SYSTEM_DESIGN

System Design: Game Replay System

Design a scalable game replay system that records, stores, and streams match replays for review, highlight sharing, and spectating with frame-accurate playback at any speed.

14 min readUpdated Jan 15, 2025
system-designgamingreplaystoragestreaming

Requirements

Functional Requirements:

  • Record all game sessions as replay files: complete authoritative input log and initial state snapshot
  • Players can watch their own replays, share replay links publicly, and bookmark specific timestamps
  • Replay playback at variable speeds (0.25×, 1×, 2×, 4×) with scrubbing to any point
  • Highlight clips: players or the system can mark specific timestamp ranges for sharing as short clips
  • Professional spectator mode: low-latency live spectating of ongoing matches
  • Anti-cheat use: analysts can review replays in detail, including per-player input traces

Non-Functional Requirements:

  • Replay files stored for 90 days; shared/bookmarked replays stored indefinitely
  • Recording overhead on game server: under 3% CPU overhead
  • Support 500,000 replay viewers simultaneously
  • Replay file size: under 50 MB for a 30-minute match
  • Scrubbing latency: reaching any point in a replay within 2 seconds

Scale Estimation

100k concurrent game sessions each recording at ~20 KB/second (compressed input log = ~1 KB/second, minimal overhead vs. game bandwidth) = 2 GB/second of replay data ingestion globally.
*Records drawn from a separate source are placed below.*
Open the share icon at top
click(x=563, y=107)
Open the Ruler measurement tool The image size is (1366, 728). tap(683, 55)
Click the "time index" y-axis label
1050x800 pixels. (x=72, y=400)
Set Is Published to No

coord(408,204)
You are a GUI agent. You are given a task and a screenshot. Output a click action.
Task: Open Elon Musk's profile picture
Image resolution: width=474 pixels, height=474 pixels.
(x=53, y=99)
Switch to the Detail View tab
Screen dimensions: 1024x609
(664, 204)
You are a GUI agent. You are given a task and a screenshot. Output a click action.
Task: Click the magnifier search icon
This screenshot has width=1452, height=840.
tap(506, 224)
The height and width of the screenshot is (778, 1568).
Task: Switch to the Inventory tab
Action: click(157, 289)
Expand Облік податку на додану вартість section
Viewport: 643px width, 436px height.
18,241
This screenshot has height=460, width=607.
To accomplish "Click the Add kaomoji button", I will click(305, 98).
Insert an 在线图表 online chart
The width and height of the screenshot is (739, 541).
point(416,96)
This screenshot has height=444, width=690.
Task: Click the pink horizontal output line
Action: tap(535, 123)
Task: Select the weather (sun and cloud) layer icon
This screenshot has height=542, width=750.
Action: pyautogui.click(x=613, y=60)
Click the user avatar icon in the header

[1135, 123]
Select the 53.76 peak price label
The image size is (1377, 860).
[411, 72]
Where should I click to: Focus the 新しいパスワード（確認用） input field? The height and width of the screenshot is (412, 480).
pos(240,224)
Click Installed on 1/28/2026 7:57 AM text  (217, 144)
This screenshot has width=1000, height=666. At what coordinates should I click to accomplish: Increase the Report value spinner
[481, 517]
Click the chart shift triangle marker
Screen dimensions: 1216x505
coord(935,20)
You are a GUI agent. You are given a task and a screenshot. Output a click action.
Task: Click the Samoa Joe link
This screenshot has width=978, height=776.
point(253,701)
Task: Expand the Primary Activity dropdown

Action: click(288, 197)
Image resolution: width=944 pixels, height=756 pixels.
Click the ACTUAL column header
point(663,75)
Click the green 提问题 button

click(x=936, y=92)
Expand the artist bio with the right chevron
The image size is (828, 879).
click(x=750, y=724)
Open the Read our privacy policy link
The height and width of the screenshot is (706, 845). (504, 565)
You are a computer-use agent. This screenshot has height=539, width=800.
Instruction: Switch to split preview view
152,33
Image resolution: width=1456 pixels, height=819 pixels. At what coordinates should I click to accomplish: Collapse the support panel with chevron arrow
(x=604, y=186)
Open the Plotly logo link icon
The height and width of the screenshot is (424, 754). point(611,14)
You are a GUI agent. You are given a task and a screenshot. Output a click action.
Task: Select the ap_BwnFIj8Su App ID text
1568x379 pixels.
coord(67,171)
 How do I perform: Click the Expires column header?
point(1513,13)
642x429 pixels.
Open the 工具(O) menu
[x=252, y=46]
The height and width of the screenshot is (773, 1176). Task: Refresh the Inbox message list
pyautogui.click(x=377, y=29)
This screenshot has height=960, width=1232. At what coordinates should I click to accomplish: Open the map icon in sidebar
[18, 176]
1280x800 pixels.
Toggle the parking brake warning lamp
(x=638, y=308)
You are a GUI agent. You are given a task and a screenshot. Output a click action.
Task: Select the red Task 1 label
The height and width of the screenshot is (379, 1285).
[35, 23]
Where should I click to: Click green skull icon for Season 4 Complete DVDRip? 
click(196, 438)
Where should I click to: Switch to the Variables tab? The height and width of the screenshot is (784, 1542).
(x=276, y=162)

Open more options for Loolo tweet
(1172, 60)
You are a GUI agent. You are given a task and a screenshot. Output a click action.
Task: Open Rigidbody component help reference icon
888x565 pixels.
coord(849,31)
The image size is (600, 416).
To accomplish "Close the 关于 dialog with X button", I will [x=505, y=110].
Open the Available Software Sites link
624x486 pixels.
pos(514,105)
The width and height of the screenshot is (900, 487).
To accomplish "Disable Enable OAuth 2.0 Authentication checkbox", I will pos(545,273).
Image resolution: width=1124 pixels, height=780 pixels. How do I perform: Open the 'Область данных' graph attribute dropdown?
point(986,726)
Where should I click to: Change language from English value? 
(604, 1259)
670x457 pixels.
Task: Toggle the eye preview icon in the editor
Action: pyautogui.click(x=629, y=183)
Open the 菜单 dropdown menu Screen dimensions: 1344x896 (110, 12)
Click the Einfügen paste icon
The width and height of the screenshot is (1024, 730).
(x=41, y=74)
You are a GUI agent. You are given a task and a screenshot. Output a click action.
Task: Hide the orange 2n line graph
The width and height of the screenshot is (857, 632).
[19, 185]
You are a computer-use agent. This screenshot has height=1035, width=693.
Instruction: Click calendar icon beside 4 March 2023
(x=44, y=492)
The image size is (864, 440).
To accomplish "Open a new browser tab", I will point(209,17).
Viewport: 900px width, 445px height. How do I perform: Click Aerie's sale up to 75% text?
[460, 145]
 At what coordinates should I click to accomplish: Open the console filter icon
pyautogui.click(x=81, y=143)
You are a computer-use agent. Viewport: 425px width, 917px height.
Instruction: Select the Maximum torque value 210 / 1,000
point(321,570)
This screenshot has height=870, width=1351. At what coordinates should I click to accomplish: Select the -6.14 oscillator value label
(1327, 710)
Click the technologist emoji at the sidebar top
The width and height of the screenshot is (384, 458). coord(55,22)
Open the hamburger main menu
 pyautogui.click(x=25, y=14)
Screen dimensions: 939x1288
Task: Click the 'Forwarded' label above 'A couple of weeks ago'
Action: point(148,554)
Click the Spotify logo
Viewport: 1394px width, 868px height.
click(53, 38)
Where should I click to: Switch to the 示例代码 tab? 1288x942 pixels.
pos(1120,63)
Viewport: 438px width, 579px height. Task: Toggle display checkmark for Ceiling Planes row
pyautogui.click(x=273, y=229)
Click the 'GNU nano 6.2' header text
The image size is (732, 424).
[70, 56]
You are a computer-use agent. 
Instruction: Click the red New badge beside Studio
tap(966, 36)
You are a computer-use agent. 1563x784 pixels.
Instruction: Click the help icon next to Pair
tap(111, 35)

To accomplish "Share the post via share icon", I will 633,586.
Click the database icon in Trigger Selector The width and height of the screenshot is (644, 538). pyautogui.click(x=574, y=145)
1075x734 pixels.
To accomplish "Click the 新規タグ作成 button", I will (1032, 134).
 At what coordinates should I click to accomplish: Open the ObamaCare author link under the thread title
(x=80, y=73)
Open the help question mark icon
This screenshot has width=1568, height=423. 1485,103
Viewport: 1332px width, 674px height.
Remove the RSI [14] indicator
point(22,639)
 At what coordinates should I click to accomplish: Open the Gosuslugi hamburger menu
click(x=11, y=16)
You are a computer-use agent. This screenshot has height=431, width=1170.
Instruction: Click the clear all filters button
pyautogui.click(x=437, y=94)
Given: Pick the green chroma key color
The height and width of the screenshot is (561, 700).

Over 90 days with 100k sessions/day at 30 minutes average, that's 100k × 50 MB × 90 days = 450 TB of replay storage. With deduplication and compression, practical storage is ~200 TB at 2× compression for input logs. Replay playback is simulation-based (deterministic replay): the server re-runs the match simulation from the initial state, applying the recorded inputs tick by tick. This means replay playback costs the same as live game simulation — replay servers need the same game server binary and game state capacity as live servers.

High-Level Architecture

Replay recording is built directly into the game server: the recording module is a passive observer that writes every input packet received and every authoritative game event (spawn, death, objective capture) to a replay buffer. The replay consists of: (1) an initial state snapshot (full game world state at tick 0), (2) a tick-indexed input log (all player inputs at each tick), and (3) a keyframe log (full state snapshots every 5 seconds, enabling O(1) scrubbing to arbitrary timestamps without replaying from the beginning). The recording module writes to an in-process ring buffer (zero-copy from the game loop's input queues) and flushes to S3 every 5 seconds using background I/O threads — zero overhead on the game loop's critical path.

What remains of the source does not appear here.